The renaming positions the original Vampire Survivors as the first entry in this new franchise, hence First Survivaton. It's a way of saying this is the beginning of something larger, not the end of something complete. Supporting this shift is the free 1.15 update, which adds a new stage, new characters, new weapons, and new Darkanas—the game's special modifiers—giving existing players fresh reasons to return.
Poncle is also establishing Poncle Japan, a dedicated Japanese subsidiary headed by Sawaki Takeyasu. The move suggests the studio is preparing for sustained growth and localized development in a key market. Together, these announcements paint a picture of a developer that has found something worth building on—not just sequels or remakes, but a whole universe of games that share DNA but pursue different ideas. Vampire Survivors itself isn't going anywhere. It's just becoming the foundation of something bigger.
Notable Quotes
Survivaton is the name of poncle's new lineup of Survivors-like projects.
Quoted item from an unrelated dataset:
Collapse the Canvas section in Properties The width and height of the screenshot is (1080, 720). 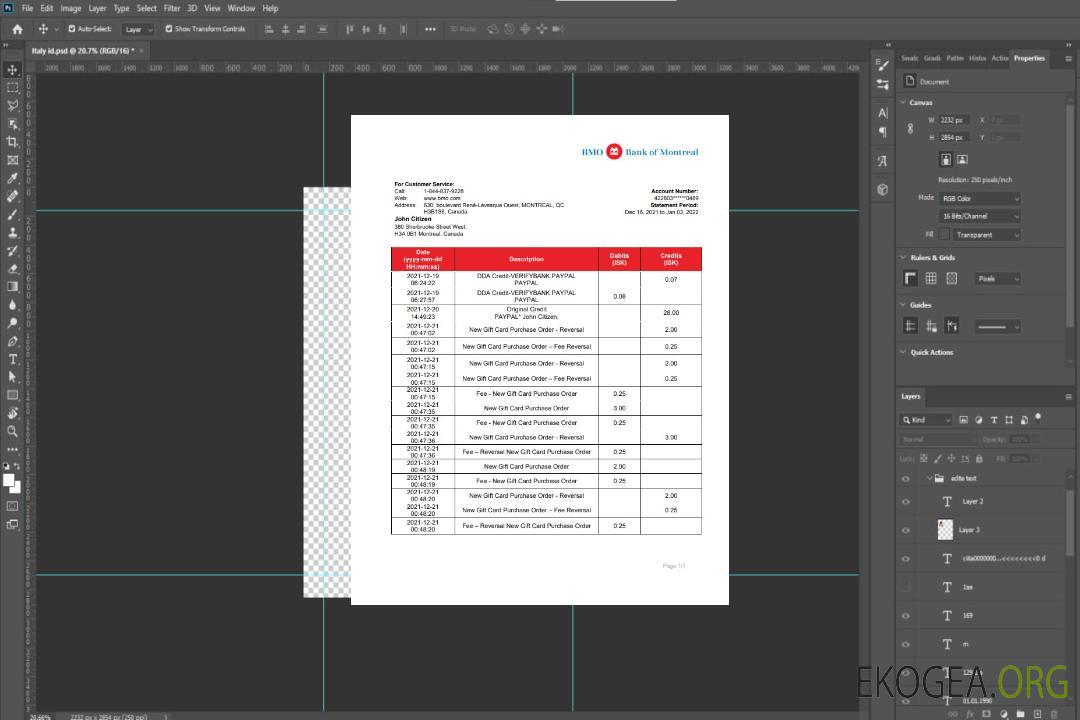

Short for 'survive a ton,' the label encompasses internally developed games that build on the foundation of the studio's flagship title.— Poncle (official statement)
The Hearth Conversation Another angle on the story
Why rename the game now, after all this time? Vampire Survivors is already the name people know.
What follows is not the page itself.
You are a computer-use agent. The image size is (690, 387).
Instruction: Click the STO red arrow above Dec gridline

Because Poncle wants to signal that this is a franchise, not a one-off hit. The name change says: this game is the first of many. It's a way of managing expectations and setting up the next releases.
And the Survivaton label—is that just marketing, or does it mean something real about how these games will differ?
It's both. Survivaton is the umbrella, but each game under it will have its own identity. Some might twist the genre, some might expand it. The point is they're not just Vampire Survivors 2, 3, 4. They're siblings, not sequels.
The Switch 2 port seems almost routine compared to the expansion and rebranding. Why mention it at all?
Because it's not routine. It shows Poncle isn't abandoning the original game even as they build the franchise around it. The Switch 2 version with mouse support is saying: we're still supporting this, we're still optimizing it. It's a vote of confidence.
What about the price cut on the original Legacy of the Moonspell DLC? That feels generous.
It's strategic. If you're launching a new expansion and renaming the game, you want players to feel like the whole package is worth their money. Reducing the price of the first expansion makes both feel like a complete experience, not a nickel-and-diming situation.
The Japanese subsidiary—is that about serving the Japanese market, or something else?
Probably both. Japan is a huge market for indie games, and having a local team means faster iteration, better localization, and deeper relationships with partners there. It's a sign Poncle is thinking long-term and global.